Économie : La création d’une banque de développement exclusivement dédiée aux pays francophones préconisée.


Pour l’émergence des pays africains francophones, Amadou Hott trouve qu’il leur ‘’faut plus d’institutions de développement francophones comme la Boad (Banque ouest-africaine de développement)’’. Ministre de l'Économie, du Plan et de la Coopération internationale, il a relevé la nécessité pour ces pays dits francophones d’avoir de tels organismes.  
 
‘’Il est important de promouvoir les échanges entre les pays francophones et nous pays africains. Pourquoi ne pas créer une banque de développement francophone qui sera exclusivement dédiée aux pays francophones ?, s’est interrogé Amadou Hott, à la cérémonie de lancement de la 3etroisième conférence internationale sur la Francophonie économique qui se tiendra à l’Université de Dakar, du 16 au 18 mars.
 
Une raison qui légitime cette invite est, selon lui, que la Banque africaine de développement (Bad) est une institution bilingue où l’anglais l’emporte sur le français. ‘’Nous avons dans notre sous-région, la Bad. C’est une banque où les gens sont bilingues. Mais, on voit très bien que tout le travail se fait en anglais et après on traduit en français. Il nous faut également plus d’Ide (Investissements directs étrangers) venant des pays francophones’’, a préconisé le ministre de l’Économie. D’ailleurs, poursuit-il, ‘’si nous regardons les Ide, en Afrique, venant de France, du Canada, de la Belgique et même de la Suisse, des pays francophones, au maximum c’est 15% des Ide en Afrique’’. 
 
Il plaide, cependant, la culture de la paix partout. ‘’Sans paix, sans stabilité, nous ne pourrons rien obtenir, nous ne pourrons rien réaliser.
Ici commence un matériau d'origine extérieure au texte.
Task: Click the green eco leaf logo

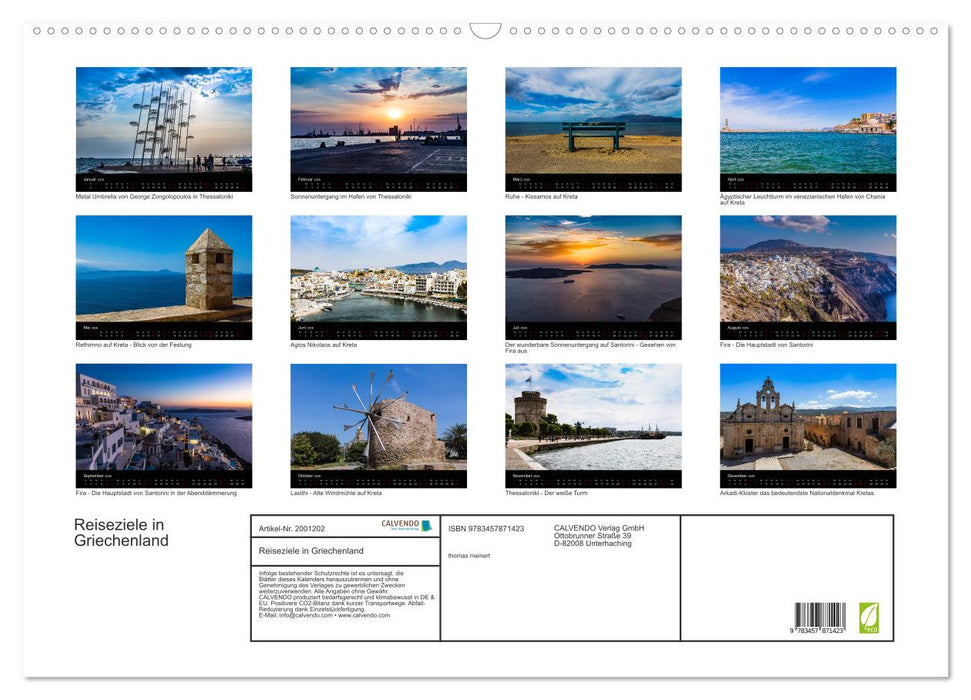Action: tap(869, 616)
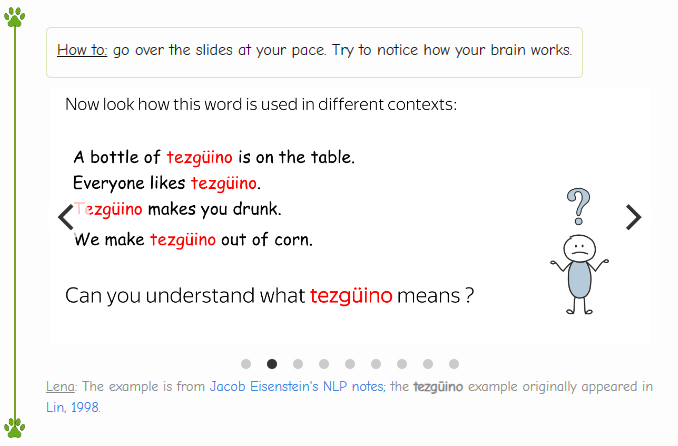Select the active second slide dot
This screenshot has height=446, width=678.
(x=272, y=364)
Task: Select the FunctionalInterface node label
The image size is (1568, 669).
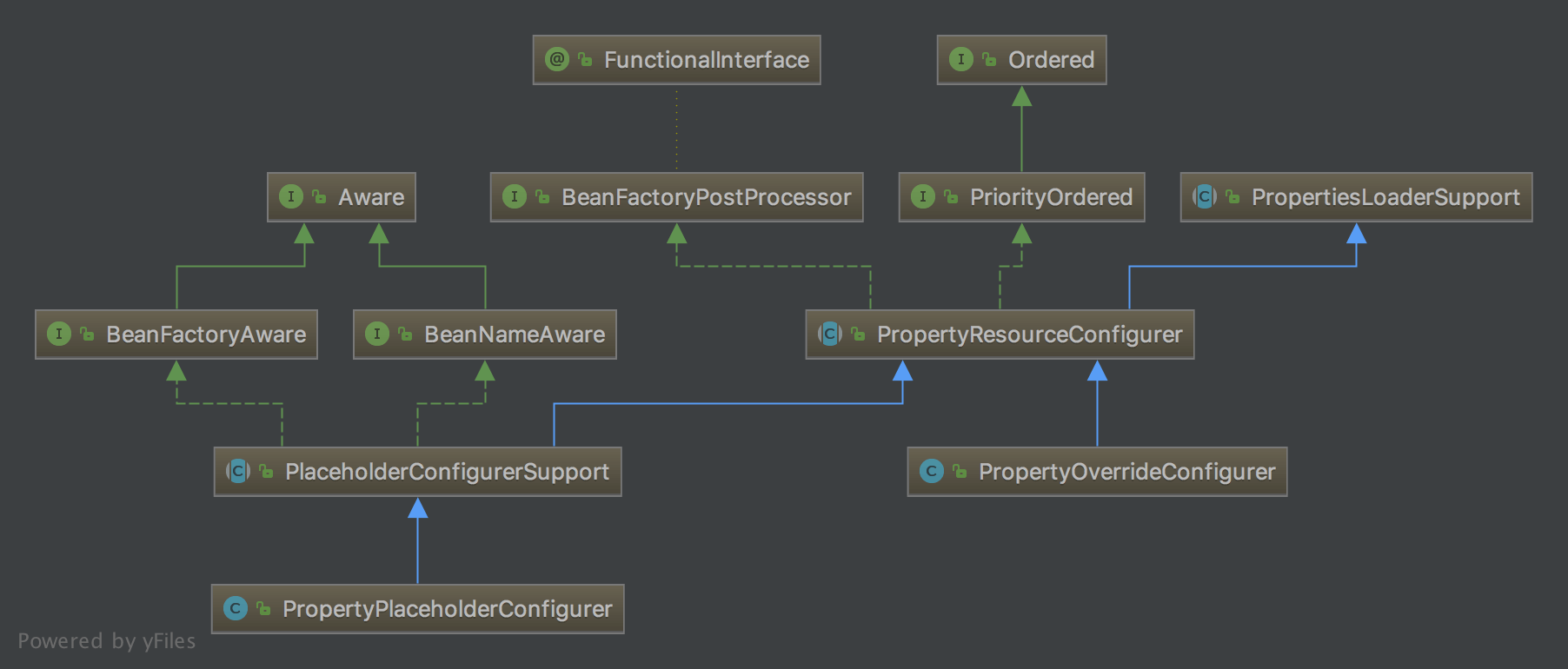Action: click(x=706, y=60)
La paix et la stabilité n’ont pas de prix. La paix et la stabilité ont un coût également. C’est pour cela, qu’il urge de renforcer notre coopération dans ce secteur et d’assurer ensemble la paix et la sécurité dans la zone du Sahel. Certains pays du Sahel dépensent 2 à 3% de leur Pib dans les dépenses militaires et sécuritaires. Pour certains pays, c’est 20 à 25% de leur Pib. Le Sénégal plaide également, que dans le calcul des déficits budgétaires, on exclut, pour un temps, les dépenses de sécurité. On le voit dans le Sahel. Sans paix, on ne peut rien avoir’’, se répète-t-il.